_What you should do_
Read the entries that follow and give each one again precisely.

START Data extract

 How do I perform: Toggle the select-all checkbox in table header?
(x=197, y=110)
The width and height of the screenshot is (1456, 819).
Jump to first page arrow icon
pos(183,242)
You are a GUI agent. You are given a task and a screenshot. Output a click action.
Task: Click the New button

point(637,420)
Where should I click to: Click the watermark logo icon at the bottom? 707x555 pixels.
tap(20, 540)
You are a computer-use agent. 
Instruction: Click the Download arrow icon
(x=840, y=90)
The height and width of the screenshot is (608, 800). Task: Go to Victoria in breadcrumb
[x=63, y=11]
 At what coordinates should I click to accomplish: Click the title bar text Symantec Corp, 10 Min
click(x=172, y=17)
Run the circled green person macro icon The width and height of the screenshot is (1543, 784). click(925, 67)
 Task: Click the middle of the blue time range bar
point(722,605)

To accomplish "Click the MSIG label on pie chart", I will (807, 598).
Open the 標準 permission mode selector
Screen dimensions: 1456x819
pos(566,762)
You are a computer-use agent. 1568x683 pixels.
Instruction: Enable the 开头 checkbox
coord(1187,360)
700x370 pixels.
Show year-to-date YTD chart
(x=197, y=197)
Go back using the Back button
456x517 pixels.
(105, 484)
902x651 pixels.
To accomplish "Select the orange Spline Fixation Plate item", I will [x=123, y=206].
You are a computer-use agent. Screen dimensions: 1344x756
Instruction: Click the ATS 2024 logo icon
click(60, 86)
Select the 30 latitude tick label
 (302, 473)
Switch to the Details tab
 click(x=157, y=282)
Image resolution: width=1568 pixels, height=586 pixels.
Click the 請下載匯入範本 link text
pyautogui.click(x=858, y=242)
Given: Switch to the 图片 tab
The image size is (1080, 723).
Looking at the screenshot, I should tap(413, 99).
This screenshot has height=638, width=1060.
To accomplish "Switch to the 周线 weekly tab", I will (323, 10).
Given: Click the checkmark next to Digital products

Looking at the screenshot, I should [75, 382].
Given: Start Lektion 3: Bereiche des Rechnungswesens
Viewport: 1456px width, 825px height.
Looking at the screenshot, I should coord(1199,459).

END Data extract

_Solution for this task_
 How do I perform: Toggle the select-all checkbox in table header?
(x=197, y=110)
The width and height of the screenshot is (1456, 819).
Jump to first page arrow icon
pos(183,242)
You are a GUI agent. You are given a task and a screenshot. Output a click action.
Task: Click the New button

point(637,420)
Where should I click to: Click the watermark logo icon at the bottom? 707x555 pixels.
tap(20, 540)
You are a computer-use agent. 
Instruction: Click the Download arrow icon
(x=840, y=90)
The height and width of the screenshot is (608, 800). Task: Go to Victoria in breadcrumb
[x=63, y=11]
 At what coordinates should I click to accomplish: Click the title bar text Symantec Corp, 10 Min
click(x=172, y=17)
Run the circled green person macro icon The width and height of the screenshot is (1543, 784). click(925, 67)
 Task: Click the middle of the blue time range bar
point(722,605)

To accomplish "Click the MSIG label on pie chart", I will (807, 598).
Open the 標準 permission mode selector
Screen dimensions: 1456x819
pos(566,762)
You are a computer-use agent. 1568x683 pixels.
Instruction: Enable the 开头 checkbox
coord(1187,360)
700x370 pixels.
Show year-to-date YTD chart
(x=197, y=197)
Go back using the Back button
456x517 pixels.
(105, 484)
902x651 pixels.
To accomplish "Select the orange Spline Fixation Plate item", I will [x=123, y=206].
You are a computer-use agent. Screen dimensions: 1344x756
Instruction: Click the ATS 2024 logo icon
click(60, 86)
Select the 30 latitude tick label
 (302, 473)
Switch to the Details tab
 click(x=157, y=282)
Image resolution: width=1568 pixels, height=586 pixels.
Click the 請下載匯入範本 link text
pyautogui.click(x=858, y=242)
Given: Switch to the 图片 tab
The image size is (1080, 723).
Looking at the screenshot, I should tap(413, 99).
This screenshot has height=638, width=1060.
To accomplish "Switch to the 周线 weekly tab", I will (323, 10).
Given: Click the checkmark next to Digital products

Looking at the screenshot, I should [75, 382].
Given: Start Lektion 3: Bereiche des Rechnungswesens
Viewport: 1456px width, 825px height.
Looking at the screenshot, I should coord(1199,459).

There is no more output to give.